7. ear pain, face pain (sinusitis).
8. wounds/bites.

· Dentition
· Immunization – was up to date with both his pneumococcal and flu vaccine
· Contact – no contact with anyone that’s sick recently or anyone with TB
· Travel – gone to alice springs and NT but nothing too adventurous like swimming in rivers
· Occupation – purchasing manager
· Animals – No
· Drugs – later
· Sex- Nil.

Medical conditions

· Heart failure with AF was diagnosed in 2002. He presented with APO and was unable to sleep at night his wife had to send him in ED. A pace maker was then inserted in December 2002. Since then he does not complain of PND, orthopnea, uses 1 pillow, has occasional leg swelling well controlled by diuretics. His exercise tolerance is about 50m.
· October last year he noticed a rash on his skin overlying the pacemaker. Prior to this he developed a boil on his head when he bumped his head on the shower. His GP sent him to the hospital for further investigations and he was treated for a pacemaker infection with 1/12 of antibiotic treatment and the infection was presumed cleared.
· He had no other admissions for exacerbations for HF. His current HF meds are carvedilol, spironolactone, lasix.
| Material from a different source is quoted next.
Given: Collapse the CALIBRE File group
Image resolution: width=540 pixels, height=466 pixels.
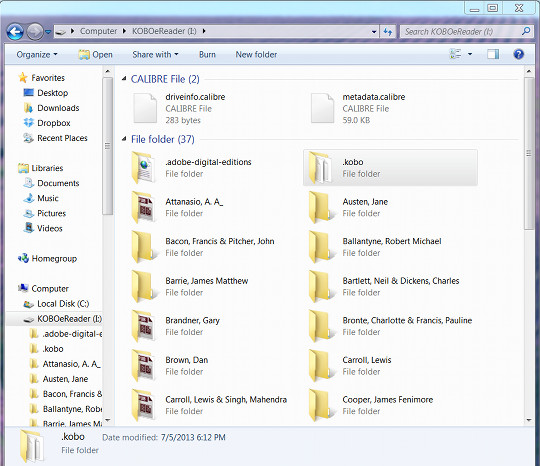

Non-active medical conditions
· 2 hernia operations (1980)
· Right knee replacement (80’s)
· Backpain caused by lumber sacral spinal stenosis, which is getting worse recently. Still able to drive, no muscle weakness or numbness
· OSA(04’)- used to be on CPAP but doesn’t need to use it now.
· Bilateral varicose veins

CVD risk factors – HT, high cholesterol, No DM, smoked 16 pack/yrs and quit when he was 35.

Medications-
Carvedilol, spironolactome, lasix, lipitor, irbesatan, warfarin.
Was treated on ceftriaxone, flucoxicillin and vancomycin 3 days ago for empirical treatment of sepsis.

FH- NIL
Social – live, occupation, depression, financial, support, exercise, diet.

On physical examination

· Alert, well-orientated, no signs of fevers, rigors or sweats.
· V/S – 120/80 bp, 72 HR regular, sats 98%, temperature 37.7 at 0600hrs but previously afebrile.
· CVL in for 3 days – area of insetion not oedematous or red.
· Cannula on right arm.
· Pacemaker area not oedematous, no rash.
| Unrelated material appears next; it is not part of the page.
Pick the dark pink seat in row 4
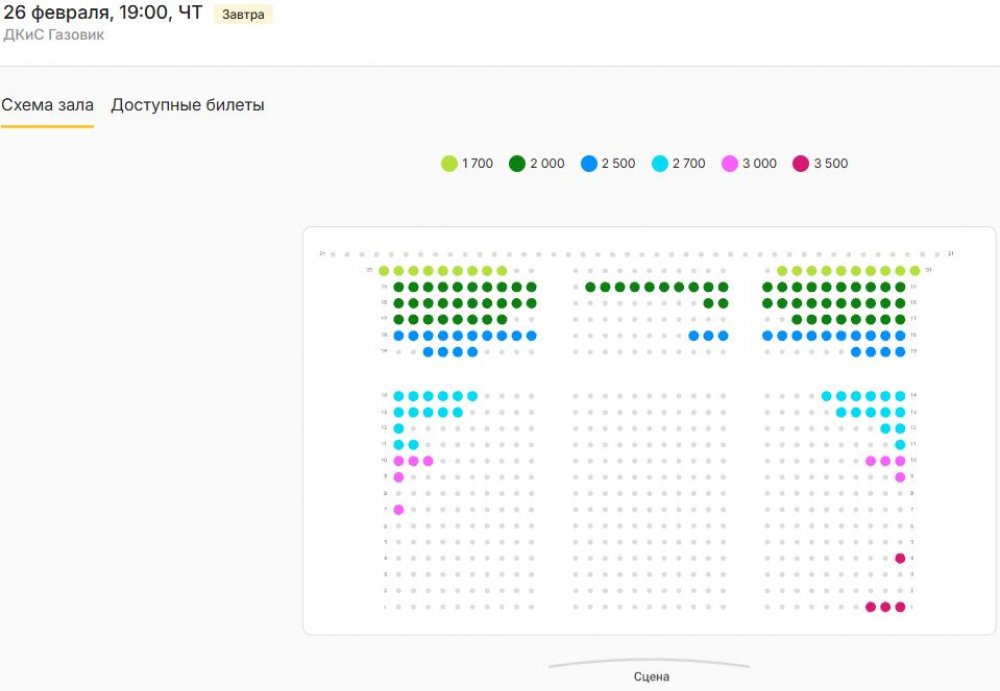This screenshot has width=1000, height=691. pos(900,558)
CVD exam – normal. Looking specifically for signs of IE – Janeway, oslers, splinter haemorrhage. Petechiae in the conjunctivae. Roth spots. Splenomegaly.

Resp- Normal

Abdomen – normal

Mx issues-
Identify source of infection – septic screen - sputum, stool, urine culture. CSF? CXR. Ideally 3 samples of bloods spaced at least 30min apart.
Empirical treatment for sepsis – antibiotics ( gentamycin+ ceftapine) + supportive therapy. This treatment does not cover for gram +ve -staphs aures, enterococci. [ use ampicillin or vancomysin], TB, PCP (co-trimaxazole, if allergic to sulphur meds use pentamidine), anaerobes(metronidazole). Consider fungal causes. If less sick ceftriaxone + stat dose of gentamycin is enough.